Wednesday, June 4, 2008

What did Bernanke mean by ‘attentive’ to the dollar?

Ben Bernanke’s unusual comments on Tuesday when linking a weakening dollar with inflation threw financial markets into a spin and sparked a mini exodus of dollar short position from the currency markets. The euro fell by 2 cents against the greenback in the matter of a couple of hours. Currency markets have since stabilised and it remains to be seen whether Bernanke’s verbal intervention will help fuel a more sustained dollar rally. It is highly unusual for a Fed Chairman to make a direct reference to the dollar’s valuation as it is generally the responsibility of the Treasury Department to talk about Exchange rates. Heretofore Treasury Secretary Hank Paulson’s limp statements about a ‘strong dollar’ being Administration policy have fallen on deaf ears within financial markets. Most traders believe the US Administration has taken on a role of indifferent to the dollar’s demise, believing a weak dollar would stimulate the US economy, through making the country’s exports more competitive.

So why has Bernanke chosen to speak now? It is a stark admission from the Fed Chairman that inflation is a major problem at a time when the US economy is screeching to a halt. With headline inflation running at 4% even before $4 gas hit the pumps in May, it is clear that the path to economic recovery is threatened by spiralling inflation costs. This inflation is exclusively driven by rocketing energy and food costs, thanks to spiralling commodity prices denominated in US dollars.

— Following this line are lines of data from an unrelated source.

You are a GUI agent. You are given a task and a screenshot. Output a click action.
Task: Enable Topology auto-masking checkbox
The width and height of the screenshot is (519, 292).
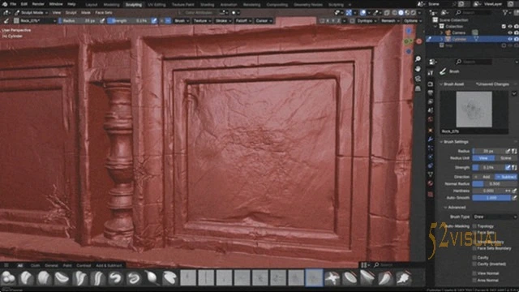click(474, 226)
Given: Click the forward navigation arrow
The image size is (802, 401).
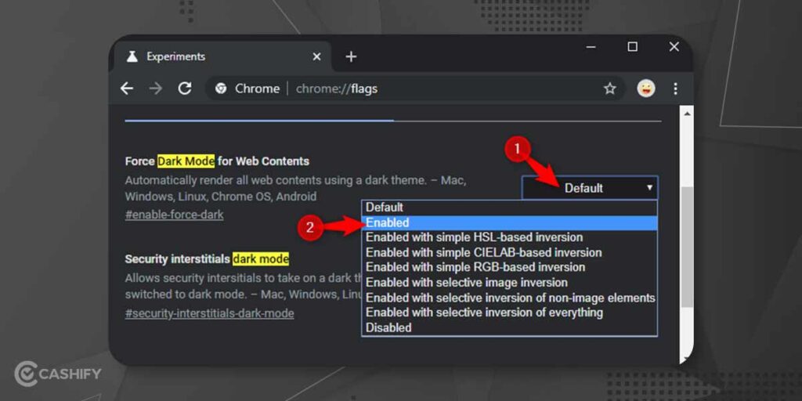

The more the dollar declines, the higher commodity prices go and the greater the impact on US inflation, i.e. US inflation is essentially an imported problem. Of course dollar weakness only accelerated after the Fed embarked upon an aggressive rate cutting campaign in September last with 325 basis points shaved off the Fed Funds rate by April. The US dollar has lost more than 10% against the euro in this time while oil prices have increased by 80%. The Fed believed at the time that inflation would gradually moderate as the economy slowed. They were clearly wrong. Nobody knows to what extent speculation has contributed to driving commodity prices to record highs, but the dramatic rise in oil prices over the past 9 months has directly coincided with the Fed’s aggressive easing policy and there is a very strong correlation between the two. The Fed failed miserably to recognise that a unilateral interest rate policy would stoke inflation risks and pose major difficulties for US consumers, long before the policy had time to bed down and have a real positive impact in stimulating the economy.

The Fed clearly cannot turn around now and raise US interest rates to curb this rising inflation because it would be an admission the FOMC got it desperately wrong and the Subsequent loss of credibility might fatally undermine a financial system already reeling from the recent subprime debacle. Bernanke now hopes external factors might do the Fed’s work for it and hence this public ‘attentive’ eye on the dollar. A rebound in the dollar would certainly force a liquidation of speculative positions in dollar denominated commodities, thus resulting in a fall in commodity prices, thereby easing US imported inflation, in oil and food. What is uncertain at this stage is if Bernanke meant this ‘attentive’ statement to act as a ‘veiled threat’ to speculators and hedge fund managers, i.e. hinting at possible currency market intervention to curb the dollar’s decline, or whether it is an ‘invitation signal’ to market players to now buy the dollar, because the Fed has come to the end of its easing cycle. The latter is most likely what Bernanke had in mind, but if currency markets fail to pick up on his invitation and dollar bears rule the roost and send the currency lower over the coming months, then the Fed will not only look as if it is the one which got got it wrong, but it will also be seen to look powerless to do anything about it, something that could have serious implications for the direction of currency markets, and indeed the dollar, over the next number of years.

Ted B – Jun 5


Anonymous said...

I agree with you. We see the dollar sink already, so what is Bernanke going to do about it?